仮設住宅に隣接する敷地内に、政府系NGOによる財団が運営している無料の人材育成センターがあった。この人材育成センターは財団がパーティーやオークションを開き都市部の裕福な人々から資金を集め設立したもので、若い人を中心に識字教育やミシン技術、理容技術などを身につけさせ、新しいアパートに住むための収入が得られるようにすることを目的とし運営されていた。若い人や子供のいる家庭ではこの人材育成センターで技術を身につけて、将来的に収入が見込めるが、身寄りのない老人世帯ではアパートの家賃を払うだけの収入が将来的に見込めない。このためSmoky Mountainの土地の分割を望んでいた。
また、アクバイアン2000という住民組織が政府が進めている焼却炉の建設反対を訴えて活動していた。政府が建設を予定している焼却炉はダイオキシンなどの有毒ガスの対策がされていないものである。このため焼却炉の建設を反対し、代替案として、熱帯のごみは水分を多く含んでいて燃やすのに多くの燃料が必要なため、埋め立てが合理的で、ごみを肥料にすることを提案している。このごみを肥料にする仕事を住民が行えれば、雑品回収による収入が減少して、他の職に就けない住民の救済にもなると訴えていた。

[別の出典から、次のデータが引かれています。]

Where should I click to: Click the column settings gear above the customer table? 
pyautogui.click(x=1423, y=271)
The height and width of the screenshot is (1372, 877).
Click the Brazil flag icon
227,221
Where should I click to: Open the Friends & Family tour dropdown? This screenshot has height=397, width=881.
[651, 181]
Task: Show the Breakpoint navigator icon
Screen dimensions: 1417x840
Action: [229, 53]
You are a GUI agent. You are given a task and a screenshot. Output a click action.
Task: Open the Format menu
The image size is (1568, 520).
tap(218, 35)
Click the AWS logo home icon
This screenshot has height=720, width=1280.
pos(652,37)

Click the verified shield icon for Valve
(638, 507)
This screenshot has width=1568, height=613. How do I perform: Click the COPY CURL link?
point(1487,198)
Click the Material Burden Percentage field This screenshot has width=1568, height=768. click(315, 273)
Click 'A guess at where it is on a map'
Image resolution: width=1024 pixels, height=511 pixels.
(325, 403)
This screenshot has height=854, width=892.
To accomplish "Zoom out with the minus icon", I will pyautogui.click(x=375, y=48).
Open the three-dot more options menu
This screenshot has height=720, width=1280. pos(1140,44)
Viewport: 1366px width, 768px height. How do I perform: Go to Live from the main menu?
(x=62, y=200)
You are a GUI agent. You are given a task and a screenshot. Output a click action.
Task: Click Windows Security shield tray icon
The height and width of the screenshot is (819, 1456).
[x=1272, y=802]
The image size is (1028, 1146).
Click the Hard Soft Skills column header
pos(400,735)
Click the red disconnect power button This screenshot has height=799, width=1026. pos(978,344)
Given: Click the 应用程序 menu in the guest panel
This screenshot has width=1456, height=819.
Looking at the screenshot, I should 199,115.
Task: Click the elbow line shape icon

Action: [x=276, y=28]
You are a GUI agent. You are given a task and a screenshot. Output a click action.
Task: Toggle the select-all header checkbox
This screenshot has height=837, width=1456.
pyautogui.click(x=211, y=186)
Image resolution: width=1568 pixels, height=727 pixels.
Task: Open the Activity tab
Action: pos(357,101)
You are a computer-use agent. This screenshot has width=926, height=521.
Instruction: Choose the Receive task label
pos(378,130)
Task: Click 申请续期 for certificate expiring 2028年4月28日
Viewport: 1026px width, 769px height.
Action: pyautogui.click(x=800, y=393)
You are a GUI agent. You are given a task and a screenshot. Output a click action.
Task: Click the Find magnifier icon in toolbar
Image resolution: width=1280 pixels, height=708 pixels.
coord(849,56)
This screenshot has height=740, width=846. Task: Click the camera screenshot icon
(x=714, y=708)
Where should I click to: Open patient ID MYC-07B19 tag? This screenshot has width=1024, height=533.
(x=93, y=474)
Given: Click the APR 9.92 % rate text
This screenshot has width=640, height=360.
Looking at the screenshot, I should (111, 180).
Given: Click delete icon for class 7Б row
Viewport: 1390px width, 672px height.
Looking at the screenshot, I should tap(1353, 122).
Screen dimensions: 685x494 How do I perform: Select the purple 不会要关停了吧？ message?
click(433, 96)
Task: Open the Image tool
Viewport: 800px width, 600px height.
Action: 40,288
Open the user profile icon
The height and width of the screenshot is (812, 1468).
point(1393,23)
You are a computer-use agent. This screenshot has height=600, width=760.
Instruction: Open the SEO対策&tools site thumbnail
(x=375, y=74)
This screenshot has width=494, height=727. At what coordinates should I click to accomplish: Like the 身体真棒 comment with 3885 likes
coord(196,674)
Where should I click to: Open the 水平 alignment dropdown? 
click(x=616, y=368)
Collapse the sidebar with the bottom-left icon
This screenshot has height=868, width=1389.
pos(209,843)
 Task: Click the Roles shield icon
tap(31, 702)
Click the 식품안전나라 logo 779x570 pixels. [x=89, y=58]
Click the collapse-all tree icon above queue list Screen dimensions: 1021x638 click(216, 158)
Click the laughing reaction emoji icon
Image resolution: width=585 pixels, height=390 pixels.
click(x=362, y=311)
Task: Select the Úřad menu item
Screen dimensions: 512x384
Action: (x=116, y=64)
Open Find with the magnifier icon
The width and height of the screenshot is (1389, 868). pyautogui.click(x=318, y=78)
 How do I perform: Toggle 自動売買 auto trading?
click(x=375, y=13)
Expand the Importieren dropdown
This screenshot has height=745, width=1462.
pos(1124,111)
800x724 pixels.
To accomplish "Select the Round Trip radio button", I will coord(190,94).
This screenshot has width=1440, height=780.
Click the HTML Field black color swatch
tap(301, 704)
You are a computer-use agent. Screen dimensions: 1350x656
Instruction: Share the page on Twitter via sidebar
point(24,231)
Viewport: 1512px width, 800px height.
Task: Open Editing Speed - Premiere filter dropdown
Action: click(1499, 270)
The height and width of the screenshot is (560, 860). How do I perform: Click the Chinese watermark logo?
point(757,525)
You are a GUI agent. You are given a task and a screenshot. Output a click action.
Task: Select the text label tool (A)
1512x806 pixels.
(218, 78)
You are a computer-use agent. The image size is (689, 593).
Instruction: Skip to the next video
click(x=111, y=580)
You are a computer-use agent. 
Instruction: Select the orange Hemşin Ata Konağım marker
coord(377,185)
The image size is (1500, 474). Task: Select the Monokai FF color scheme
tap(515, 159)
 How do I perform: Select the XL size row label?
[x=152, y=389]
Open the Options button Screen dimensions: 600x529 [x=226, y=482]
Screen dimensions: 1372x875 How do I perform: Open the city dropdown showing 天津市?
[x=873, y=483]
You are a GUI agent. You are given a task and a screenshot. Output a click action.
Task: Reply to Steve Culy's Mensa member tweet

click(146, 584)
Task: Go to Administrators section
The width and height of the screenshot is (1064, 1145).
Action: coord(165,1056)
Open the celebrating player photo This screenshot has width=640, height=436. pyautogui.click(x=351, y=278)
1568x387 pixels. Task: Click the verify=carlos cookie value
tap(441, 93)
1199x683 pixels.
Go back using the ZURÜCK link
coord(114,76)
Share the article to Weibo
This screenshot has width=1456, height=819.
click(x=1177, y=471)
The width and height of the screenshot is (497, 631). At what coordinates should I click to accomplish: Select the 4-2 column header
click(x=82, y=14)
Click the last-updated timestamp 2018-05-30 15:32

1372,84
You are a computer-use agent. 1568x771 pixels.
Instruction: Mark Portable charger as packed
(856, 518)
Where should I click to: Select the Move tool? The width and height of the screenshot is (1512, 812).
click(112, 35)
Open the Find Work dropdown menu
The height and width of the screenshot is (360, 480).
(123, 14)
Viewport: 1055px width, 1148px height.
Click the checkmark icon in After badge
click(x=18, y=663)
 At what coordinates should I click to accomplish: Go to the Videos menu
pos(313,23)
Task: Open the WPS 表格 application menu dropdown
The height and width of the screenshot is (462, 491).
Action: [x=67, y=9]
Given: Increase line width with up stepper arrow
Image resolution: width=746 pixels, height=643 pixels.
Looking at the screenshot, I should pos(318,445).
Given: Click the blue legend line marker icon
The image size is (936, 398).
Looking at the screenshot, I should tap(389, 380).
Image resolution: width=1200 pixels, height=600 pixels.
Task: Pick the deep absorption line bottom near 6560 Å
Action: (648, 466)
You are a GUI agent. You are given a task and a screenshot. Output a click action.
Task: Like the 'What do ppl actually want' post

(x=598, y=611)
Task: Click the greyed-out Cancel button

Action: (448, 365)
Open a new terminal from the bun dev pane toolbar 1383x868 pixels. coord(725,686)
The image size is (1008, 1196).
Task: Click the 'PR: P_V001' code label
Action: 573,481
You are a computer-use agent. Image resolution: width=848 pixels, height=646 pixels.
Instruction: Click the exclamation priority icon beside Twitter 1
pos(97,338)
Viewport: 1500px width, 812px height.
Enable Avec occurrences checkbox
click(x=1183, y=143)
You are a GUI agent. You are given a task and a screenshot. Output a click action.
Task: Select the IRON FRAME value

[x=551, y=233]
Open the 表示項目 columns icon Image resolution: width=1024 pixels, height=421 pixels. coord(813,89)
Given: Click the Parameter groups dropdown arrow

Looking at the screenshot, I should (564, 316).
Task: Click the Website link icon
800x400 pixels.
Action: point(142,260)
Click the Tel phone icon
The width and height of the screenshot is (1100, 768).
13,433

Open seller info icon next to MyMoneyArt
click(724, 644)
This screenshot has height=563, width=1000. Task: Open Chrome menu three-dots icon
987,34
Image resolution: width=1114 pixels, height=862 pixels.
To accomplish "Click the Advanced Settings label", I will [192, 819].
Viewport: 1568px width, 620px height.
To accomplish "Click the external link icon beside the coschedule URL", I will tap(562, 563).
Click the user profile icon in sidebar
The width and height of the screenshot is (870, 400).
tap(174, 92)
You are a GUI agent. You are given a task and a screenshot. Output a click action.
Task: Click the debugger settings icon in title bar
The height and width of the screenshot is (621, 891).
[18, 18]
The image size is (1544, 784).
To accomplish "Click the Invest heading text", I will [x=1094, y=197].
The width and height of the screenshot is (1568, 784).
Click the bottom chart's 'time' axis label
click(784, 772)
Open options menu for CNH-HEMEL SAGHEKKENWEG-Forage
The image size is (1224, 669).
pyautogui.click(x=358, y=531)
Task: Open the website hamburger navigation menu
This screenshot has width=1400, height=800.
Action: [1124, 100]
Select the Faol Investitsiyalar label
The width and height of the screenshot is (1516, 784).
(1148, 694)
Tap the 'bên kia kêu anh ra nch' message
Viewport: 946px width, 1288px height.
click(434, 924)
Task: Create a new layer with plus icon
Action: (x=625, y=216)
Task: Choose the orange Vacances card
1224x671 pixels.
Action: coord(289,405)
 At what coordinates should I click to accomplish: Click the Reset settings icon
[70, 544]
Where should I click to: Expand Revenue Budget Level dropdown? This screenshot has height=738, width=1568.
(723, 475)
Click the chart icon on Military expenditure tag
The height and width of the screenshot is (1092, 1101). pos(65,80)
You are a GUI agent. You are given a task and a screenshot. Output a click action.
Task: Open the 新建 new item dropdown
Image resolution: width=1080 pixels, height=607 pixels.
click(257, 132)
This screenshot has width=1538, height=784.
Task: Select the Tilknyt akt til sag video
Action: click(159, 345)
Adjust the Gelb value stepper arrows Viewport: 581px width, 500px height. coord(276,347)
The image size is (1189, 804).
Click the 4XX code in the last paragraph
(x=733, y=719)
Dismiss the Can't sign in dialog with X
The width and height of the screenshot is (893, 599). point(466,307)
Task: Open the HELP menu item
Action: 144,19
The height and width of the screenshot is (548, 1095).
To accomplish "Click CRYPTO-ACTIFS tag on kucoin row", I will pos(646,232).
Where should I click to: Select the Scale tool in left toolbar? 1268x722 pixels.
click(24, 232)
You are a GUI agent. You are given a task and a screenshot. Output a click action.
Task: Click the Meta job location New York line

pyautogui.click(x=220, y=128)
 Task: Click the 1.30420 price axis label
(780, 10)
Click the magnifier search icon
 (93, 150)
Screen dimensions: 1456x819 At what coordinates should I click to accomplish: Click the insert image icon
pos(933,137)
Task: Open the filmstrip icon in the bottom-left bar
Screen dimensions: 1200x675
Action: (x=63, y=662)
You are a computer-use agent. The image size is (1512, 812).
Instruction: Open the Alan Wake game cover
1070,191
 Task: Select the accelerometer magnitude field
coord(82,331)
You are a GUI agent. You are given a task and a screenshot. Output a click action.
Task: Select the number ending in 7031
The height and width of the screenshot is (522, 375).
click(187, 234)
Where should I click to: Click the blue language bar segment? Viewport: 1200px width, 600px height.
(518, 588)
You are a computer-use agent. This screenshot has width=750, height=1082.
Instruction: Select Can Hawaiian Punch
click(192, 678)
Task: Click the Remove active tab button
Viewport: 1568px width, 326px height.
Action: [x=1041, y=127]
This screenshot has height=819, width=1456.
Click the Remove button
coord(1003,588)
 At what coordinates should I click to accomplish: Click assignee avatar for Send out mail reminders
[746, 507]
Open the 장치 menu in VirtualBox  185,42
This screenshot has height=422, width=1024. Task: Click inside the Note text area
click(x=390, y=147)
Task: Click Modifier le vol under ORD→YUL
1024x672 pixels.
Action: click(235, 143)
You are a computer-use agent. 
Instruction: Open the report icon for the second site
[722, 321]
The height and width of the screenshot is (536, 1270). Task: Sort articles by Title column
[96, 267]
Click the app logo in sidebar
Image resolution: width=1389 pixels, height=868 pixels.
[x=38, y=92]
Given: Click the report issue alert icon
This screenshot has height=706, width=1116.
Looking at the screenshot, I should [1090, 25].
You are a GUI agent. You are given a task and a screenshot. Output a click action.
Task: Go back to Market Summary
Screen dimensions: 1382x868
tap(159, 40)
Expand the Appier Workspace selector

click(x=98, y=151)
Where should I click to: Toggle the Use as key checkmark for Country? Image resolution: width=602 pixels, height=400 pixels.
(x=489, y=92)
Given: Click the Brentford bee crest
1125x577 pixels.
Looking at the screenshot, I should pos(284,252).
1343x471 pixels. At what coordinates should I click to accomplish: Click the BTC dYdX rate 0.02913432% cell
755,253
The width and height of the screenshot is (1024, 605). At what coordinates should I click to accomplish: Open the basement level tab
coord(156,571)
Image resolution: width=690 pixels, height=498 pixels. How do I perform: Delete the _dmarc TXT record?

午後:ケソン市のSmoky Mountainの視察。
ここは現在使われているごみの集積所である。以前は畑であったが政府が土地を買い上げ、1998年よりごみの持ち込みが始まった。この集積所の周辺では約2万世帯が主にごみを回収して生活している。本来は98年12月で閉鎖の予定であったが、他の集積所の準備が整っていないので、99年10月まで一時的に閉鎖が延期になった。敷地内では1991年よりChildren Laboratory Foundationという財団が協力して古い建物を借りて識字学校を開設していた。この学校はnon formal schoolとして保健省から認可されていて、スタッフは教師5人と日本人留学生である。この学校では現在186人が勉強していて、財団から年間50ペソ×50人分だけの資金協力があり、年間50ペソの授業料を課しているが支払っているのは約80人である。以前ユニセフで働いていた日本人がここを訪れ共感し、その後、フィリピン大学の日本人留学生を連れて来て日本人学生との関係が始まった。